** WHAT THIS TASK INVOLVES **
Output only the lines of the entries that follow, starting at the one with "The height and width of the screenshot is (880, 1156)." and running down to the one with "The image size is (1024, 422).", both included and unchanged.

** EXTRACTED INFORMATION **

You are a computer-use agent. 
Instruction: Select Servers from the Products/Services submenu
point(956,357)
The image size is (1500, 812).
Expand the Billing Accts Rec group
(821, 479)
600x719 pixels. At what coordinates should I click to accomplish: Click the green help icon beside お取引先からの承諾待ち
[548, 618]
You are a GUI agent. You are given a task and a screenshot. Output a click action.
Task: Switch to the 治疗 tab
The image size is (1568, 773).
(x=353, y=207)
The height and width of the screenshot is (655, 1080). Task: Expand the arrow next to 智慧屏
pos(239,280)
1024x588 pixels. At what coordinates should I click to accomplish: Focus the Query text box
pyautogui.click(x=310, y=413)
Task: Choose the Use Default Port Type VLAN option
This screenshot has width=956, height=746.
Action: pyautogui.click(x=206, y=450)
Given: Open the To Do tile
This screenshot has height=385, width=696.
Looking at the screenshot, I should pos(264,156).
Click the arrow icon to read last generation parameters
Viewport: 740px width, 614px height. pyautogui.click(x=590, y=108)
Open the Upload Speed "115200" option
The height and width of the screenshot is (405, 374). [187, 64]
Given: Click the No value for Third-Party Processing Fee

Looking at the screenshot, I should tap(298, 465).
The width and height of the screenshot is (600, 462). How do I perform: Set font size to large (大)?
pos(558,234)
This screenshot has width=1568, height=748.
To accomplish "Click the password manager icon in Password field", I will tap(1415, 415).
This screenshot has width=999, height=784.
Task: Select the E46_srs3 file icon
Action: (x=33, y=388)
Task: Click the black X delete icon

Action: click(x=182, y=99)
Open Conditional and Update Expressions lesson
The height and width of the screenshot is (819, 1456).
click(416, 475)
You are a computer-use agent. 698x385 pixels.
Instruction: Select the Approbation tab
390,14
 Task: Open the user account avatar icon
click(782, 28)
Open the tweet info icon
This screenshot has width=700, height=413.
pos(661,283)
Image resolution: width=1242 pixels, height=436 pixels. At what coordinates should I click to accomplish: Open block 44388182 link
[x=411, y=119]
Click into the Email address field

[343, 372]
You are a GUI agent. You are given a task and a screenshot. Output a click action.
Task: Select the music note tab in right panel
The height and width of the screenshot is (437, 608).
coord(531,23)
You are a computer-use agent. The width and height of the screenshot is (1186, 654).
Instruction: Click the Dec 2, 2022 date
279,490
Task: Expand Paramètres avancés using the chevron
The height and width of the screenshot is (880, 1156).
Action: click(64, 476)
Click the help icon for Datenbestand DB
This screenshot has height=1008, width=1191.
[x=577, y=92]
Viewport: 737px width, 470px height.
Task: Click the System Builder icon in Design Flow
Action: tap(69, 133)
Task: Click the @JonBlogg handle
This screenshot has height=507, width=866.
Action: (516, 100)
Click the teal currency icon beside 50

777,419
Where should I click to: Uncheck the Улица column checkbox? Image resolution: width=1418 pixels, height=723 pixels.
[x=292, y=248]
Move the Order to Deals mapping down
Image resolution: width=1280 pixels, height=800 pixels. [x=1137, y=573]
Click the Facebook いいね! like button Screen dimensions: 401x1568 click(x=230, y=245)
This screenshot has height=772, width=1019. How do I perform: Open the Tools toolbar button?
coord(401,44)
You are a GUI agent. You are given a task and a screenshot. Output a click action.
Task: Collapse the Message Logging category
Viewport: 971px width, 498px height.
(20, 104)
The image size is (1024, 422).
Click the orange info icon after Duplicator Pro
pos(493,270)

** ANSWER TO THIS TASK **
The height and width of the screenshot is (880, 1156).
Action: click(64, 476)
Click the help icon for Datenbestand DB
This screenshot has height=1008, width=1191.
[x=577, y=92]
Viewport: 737px width, 470px height.
Task: Click the System Builder icon in Design Flow
Action: tap(69, 133)
Task: Click the @JonBlogg handle
This screenshot has height=507, width=866.
Action: (516, 100)
Click the teal currency icon beside 50

777,419
Where should I click to: Uncheck the Улица column checkbox? Image resolution: width=1418 pixels, height=723 pixels.
[x=292, y=248]
Move the Order to Deals mapping down
Image resolution: width=1280 pixels, height=800 pixels. [x=1137, y=573]
Click the Facebook いいね! like button Screen dimensions: 401x1568 click(x=230, y=245)
This screenshot has height=772, width=1019. How do I perform: Open the Tools toolbar button?
coord(401,44)
You are a GUI agent. You are given a task and a screenshot. Output a click action.
Task: Collapse the Message Logging category
Viewport: 971px width, 498px height.
(20, 104)
The image size is (1024, 422).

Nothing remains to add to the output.